John McCain's campaign office said Mr Obama's speeches to cheering Europeans should not have been a substitute for comforting "injured American heroes".
Mr Obama responded by saying he dropped the visit after the Pentagon warned it might be considered a political event.
But officials later insisted the senator had never been told not to go.
A Pentagon spokesman said Mr Obama had only been told he could not do so if he was accompanied by campaign staff and reporters.
US military personnel and facilities are prohibited from being associated with partisan political campaigns and elections.
A new campaign advert for Mr McCain criticised his Democratic opponent for being disrespectful by making "time to go to the gym" during his European tour while at the same time cancelling his visit to the Landstuhl Regional Medical Centre on Friday.

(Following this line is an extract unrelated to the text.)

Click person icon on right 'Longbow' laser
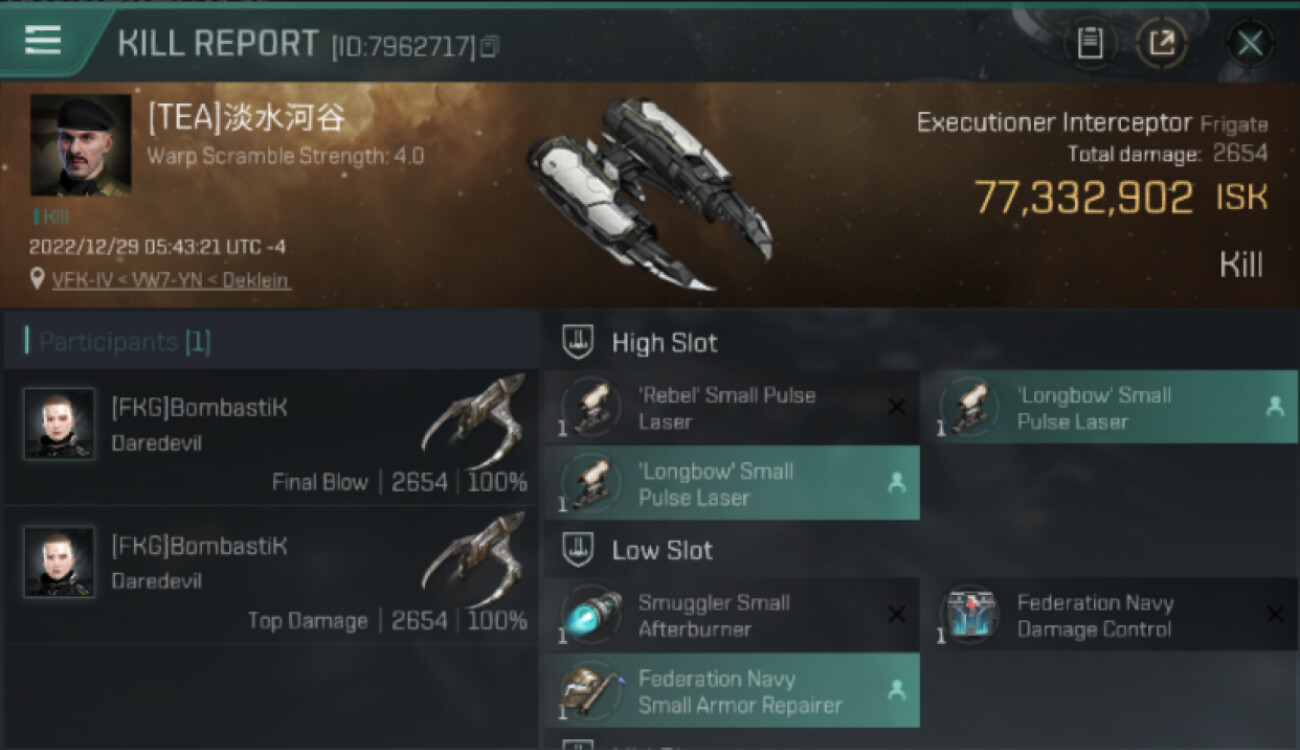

"Seems the Pentagon wouldn't allow him to bring cameras," the advert claims. "John McCain is always there for our troops."
A McCain spokesman, retired Lt Col Joe Repy, claimed that Mr Obama had "badly misjudged the important demands of the office he seeks".

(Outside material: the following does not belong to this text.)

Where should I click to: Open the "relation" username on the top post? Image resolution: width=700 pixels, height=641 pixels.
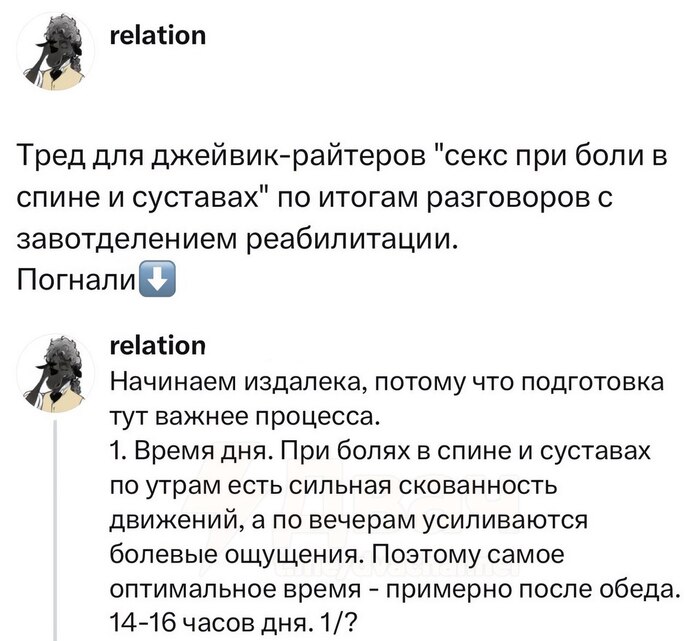[x=156, y=36]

"Visits with world leaders and speeches to cheering Europeans shouldn't be a substitute for comforting injured American heroes," he said.
The Arizona senator told Sunday's ABC TV's This Week programme: "If I had been told by the Pentagon that I couldn't visit those troops, and I was there and wanted to be there, I guarantee you, there would have been a seismic event."
Before heading home from Europe, Mr Obama said the Pentagon had notified his campaign that the visit to Landstuhl might be viewed as political if he brought along an adviser, retired Maj-Gen Scott Gration.
"That triggered then a concern that maybe our visit was going to be perceived as political," he told reporters in London.
"And the last thing that I want to do is have injured soldiers and the staff at these institutions having to sort through whether this is political or not and get caught in the cross-fire between campaigns."